## Instructions to follow
Find every line in the records below that holds the word "list", and copy it out.

*** Block opens ***

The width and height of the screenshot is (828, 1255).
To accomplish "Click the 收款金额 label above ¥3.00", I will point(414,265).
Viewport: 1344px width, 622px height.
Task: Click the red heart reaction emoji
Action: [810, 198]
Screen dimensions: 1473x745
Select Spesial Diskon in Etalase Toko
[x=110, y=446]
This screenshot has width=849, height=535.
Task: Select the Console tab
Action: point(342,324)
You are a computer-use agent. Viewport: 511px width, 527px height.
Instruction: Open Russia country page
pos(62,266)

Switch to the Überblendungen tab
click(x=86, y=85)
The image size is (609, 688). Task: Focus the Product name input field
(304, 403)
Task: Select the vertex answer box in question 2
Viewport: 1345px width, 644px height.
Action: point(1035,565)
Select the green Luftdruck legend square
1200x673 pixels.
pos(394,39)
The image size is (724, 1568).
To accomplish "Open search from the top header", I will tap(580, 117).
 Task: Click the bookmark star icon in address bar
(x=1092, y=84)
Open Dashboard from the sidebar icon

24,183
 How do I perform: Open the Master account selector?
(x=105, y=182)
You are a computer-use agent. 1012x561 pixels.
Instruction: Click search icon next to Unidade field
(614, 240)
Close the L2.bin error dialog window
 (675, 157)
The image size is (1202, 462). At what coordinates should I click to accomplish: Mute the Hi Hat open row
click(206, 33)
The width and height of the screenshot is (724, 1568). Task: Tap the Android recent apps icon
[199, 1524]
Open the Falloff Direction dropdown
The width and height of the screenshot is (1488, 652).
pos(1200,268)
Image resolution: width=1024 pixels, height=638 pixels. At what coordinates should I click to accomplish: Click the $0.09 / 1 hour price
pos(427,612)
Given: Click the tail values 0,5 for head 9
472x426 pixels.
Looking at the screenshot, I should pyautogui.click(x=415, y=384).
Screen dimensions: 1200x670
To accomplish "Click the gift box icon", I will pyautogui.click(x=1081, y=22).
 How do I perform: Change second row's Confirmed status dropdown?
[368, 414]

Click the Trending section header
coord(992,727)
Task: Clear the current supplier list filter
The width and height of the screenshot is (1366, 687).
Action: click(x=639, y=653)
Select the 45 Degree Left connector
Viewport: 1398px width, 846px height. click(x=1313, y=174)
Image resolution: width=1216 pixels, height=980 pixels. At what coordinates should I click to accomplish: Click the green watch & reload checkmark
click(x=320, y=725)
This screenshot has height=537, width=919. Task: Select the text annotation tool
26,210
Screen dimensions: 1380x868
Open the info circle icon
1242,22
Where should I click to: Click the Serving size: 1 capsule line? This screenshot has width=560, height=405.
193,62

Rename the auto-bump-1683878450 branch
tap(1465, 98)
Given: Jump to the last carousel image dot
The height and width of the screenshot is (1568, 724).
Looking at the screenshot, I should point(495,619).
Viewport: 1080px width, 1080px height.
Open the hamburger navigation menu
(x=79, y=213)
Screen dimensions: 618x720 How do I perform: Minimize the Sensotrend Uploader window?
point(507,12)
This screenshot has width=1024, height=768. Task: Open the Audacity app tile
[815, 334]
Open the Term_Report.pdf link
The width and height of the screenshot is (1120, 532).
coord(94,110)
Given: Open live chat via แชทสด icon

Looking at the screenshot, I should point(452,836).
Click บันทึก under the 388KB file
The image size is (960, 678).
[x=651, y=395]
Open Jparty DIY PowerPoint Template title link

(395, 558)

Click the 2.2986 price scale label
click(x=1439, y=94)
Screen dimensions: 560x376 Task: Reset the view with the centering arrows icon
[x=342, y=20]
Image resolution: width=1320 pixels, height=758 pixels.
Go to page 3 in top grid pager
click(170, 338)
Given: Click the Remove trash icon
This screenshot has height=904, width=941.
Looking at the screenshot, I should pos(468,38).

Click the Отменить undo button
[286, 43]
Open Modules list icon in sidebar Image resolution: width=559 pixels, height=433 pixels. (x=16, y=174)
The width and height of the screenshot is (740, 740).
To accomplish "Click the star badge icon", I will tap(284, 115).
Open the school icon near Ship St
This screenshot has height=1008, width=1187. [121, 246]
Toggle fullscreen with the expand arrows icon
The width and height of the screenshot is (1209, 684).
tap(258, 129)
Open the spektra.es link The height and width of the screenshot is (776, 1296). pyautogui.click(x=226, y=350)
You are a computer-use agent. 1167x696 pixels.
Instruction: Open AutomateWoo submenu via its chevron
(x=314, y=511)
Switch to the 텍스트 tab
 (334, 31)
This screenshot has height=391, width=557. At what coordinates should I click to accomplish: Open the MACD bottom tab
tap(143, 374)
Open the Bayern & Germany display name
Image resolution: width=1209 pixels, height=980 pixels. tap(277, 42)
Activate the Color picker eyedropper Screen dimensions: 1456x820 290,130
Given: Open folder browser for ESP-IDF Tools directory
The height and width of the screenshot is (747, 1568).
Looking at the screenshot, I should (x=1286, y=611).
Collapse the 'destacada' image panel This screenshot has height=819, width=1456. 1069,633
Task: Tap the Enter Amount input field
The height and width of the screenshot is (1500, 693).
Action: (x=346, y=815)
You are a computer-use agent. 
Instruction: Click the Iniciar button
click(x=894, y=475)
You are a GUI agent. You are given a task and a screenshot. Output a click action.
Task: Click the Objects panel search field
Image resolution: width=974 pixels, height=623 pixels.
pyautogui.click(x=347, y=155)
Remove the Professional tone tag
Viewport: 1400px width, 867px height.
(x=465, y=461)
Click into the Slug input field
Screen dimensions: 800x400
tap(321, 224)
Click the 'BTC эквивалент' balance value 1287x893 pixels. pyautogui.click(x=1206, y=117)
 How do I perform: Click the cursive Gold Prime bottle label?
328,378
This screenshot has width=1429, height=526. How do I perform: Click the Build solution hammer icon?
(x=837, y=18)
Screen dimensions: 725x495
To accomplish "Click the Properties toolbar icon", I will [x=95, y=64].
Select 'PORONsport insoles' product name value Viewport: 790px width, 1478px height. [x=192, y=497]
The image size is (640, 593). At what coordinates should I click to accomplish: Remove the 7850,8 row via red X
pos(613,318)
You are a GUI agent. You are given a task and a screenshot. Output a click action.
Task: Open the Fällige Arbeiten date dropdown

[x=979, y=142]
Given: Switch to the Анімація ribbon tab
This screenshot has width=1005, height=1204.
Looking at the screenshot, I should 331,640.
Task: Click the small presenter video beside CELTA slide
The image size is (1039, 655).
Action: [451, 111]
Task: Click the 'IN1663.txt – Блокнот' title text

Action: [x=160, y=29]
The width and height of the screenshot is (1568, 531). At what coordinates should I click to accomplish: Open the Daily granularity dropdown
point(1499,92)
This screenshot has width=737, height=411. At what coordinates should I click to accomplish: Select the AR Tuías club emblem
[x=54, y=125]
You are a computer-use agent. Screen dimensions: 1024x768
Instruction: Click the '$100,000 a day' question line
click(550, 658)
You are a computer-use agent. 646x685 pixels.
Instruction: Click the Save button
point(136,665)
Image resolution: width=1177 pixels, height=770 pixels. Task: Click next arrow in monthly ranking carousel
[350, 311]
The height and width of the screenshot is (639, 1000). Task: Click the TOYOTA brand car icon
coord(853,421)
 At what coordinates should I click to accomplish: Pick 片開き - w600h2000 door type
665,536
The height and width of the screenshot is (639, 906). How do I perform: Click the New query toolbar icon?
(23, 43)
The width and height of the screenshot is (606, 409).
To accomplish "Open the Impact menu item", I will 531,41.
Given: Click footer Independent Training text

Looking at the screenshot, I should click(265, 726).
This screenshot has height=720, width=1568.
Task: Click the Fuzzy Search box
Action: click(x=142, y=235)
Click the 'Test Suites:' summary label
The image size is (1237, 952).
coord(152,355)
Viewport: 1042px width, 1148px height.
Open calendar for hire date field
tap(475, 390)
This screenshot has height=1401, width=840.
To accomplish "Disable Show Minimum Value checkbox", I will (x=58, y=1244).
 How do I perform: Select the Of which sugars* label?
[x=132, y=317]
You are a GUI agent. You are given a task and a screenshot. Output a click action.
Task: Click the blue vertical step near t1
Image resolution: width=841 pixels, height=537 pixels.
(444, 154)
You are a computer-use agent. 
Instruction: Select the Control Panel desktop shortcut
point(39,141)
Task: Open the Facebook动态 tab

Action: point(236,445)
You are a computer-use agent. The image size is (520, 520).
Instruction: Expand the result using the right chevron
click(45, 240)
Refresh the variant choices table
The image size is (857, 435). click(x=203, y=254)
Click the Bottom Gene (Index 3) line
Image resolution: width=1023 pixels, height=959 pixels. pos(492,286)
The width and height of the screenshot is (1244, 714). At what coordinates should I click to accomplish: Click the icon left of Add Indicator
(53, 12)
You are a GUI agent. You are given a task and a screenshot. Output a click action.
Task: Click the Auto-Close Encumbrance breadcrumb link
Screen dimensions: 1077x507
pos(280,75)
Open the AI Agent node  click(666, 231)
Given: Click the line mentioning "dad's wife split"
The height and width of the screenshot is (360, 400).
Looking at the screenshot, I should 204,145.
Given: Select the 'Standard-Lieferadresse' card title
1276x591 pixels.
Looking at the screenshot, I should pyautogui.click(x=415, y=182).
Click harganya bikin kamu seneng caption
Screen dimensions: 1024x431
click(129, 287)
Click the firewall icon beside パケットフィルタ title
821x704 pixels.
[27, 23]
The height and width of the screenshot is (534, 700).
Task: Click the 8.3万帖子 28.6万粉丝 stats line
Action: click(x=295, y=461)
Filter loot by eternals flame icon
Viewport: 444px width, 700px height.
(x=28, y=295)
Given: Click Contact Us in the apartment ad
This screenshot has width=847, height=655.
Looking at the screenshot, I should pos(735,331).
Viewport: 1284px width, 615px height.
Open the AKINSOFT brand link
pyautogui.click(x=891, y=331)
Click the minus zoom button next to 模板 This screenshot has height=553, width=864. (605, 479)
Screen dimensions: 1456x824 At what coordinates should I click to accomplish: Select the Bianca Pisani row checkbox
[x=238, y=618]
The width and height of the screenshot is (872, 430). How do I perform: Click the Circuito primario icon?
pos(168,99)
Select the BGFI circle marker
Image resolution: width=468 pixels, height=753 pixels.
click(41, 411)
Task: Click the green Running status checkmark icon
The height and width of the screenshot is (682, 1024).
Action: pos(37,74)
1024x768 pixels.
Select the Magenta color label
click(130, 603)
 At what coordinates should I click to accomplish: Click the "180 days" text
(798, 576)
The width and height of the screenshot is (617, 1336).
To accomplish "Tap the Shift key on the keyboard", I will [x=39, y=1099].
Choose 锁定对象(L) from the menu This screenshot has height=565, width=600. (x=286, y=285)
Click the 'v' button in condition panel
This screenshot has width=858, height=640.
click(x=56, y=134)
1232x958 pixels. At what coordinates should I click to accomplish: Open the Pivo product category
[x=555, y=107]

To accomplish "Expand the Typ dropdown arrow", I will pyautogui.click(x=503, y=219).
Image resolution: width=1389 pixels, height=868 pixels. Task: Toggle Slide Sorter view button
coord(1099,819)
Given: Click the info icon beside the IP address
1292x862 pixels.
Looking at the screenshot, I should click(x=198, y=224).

*** Block closes ***

## Task output
Task: Clear the current supplier list filter
Open Modules list icon in sidebar Image resolution: width=559 pixels, height=433 pixels. (x=16, y=174)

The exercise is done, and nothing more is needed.